The novel spans three generations, beginning with the migration of narrator Peter Engelmann’s grandparents, on foot – twice – from Hungary to Vienna. In Engelmann’s view, travelling is “the involuntary national sport of the Jews.” There is Engelmann’s flight to England via Brussels and, postwar, to Canada, then Israel. The experiences of Engelmann’s family in the garment trade feature prominently, in particular the poisoned relationship between his uncle (the Kahn of the title) and father, which eventually leads to the latter’s suicide.
Midway through the novel, Engelmann notes that “the taste of quince reminds me of my childhood, albeit without awakening such a world of memories as Proust’s madeleine.” Yet Eichner’s novel is nothing if not a “world of memories” written, Proust-like, in stream-of-consciousness peppered with self-analysis. Eichner has an enjoyably sardonic sense of humour, a weakness for rabbi jokes, and a fondness for Jewish tradition, which he lovingly details, while nevertheless maintaining a deep skepticism about issues of religion and race.

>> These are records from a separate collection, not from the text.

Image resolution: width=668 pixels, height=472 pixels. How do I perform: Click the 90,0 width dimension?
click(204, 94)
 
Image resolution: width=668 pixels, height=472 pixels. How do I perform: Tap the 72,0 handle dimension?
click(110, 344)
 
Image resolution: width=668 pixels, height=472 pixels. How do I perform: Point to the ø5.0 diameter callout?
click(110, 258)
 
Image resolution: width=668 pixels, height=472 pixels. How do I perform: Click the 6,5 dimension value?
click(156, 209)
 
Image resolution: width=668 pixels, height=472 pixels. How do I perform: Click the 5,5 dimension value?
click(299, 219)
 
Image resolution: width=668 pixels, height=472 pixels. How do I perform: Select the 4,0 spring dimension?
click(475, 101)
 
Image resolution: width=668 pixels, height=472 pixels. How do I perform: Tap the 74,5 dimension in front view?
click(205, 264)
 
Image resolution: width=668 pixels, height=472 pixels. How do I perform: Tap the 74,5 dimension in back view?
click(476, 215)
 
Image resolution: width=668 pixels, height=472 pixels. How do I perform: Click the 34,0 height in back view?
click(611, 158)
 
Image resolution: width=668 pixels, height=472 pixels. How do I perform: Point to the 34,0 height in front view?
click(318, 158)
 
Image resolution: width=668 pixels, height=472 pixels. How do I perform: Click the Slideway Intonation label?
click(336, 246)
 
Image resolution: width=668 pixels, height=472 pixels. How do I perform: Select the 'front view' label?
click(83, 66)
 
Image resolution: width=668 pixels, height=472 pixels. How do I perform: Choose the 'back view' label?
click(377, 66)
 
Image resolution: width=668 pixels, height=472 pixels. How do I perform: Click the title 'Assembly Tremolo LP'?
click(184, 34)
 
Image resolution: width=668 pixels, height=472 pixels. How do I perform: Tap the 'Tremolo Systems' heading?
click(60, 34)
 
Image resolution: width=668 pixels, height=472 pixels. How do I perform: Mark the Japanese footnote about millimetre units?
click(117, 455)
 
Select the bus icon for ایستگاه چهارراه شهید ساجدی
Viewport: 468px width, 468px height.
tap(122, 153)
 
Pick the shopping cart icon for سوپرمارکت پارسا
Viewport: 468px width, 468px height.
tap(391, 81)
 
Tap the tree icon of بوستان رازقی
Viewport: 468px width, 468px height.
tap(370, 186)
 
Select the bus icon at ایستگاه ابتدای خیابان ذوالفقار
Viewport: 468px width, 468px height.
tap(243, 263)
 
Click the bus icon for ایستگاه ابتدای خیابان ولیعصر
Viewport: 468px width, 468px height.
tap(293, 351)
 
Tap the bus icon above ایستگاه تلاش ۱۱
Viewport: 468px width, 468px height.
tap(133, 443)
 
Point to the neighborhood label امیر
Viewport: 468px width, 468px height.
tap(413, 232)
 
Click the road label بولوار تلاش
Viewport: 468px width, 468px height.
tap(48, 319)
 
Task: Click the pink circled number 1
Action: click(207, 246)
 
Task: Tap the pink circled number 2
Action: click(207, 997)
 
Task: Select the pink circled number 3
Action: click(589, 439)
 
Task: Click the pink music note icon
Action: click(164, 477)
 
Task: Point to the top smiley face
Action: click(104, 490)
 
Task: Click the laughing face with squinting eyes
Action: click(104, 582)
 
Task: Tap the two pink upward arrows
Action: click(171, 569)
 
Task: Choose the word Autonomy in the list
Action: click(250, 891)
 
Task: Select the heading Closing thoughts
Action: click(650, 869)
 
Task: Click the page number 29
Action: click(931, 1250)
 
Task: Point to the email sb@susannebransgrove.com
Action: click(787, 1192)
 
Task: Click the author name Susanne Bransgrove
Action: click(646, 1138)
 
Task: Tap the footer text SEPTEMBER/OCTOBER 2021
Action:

The Holocaust hovers over the text like a thug with his fist raised: we wonder only when the blow will come. But the novel takes an unexpected turn, and Engelmann’s large family emerges from the war relatively unscathed. Engelmann himself, however, suffers from a deep-seated guilt about the willful abandon with which he consumed the literature of his people’s executioners even as Jews died in droves in the camps. Engelmann’s developing awareness of the Nazi atrocities precipitates a career change – from professor to veterinarian – a crisis of faith that is only one potent ingredient in this original, moving novel.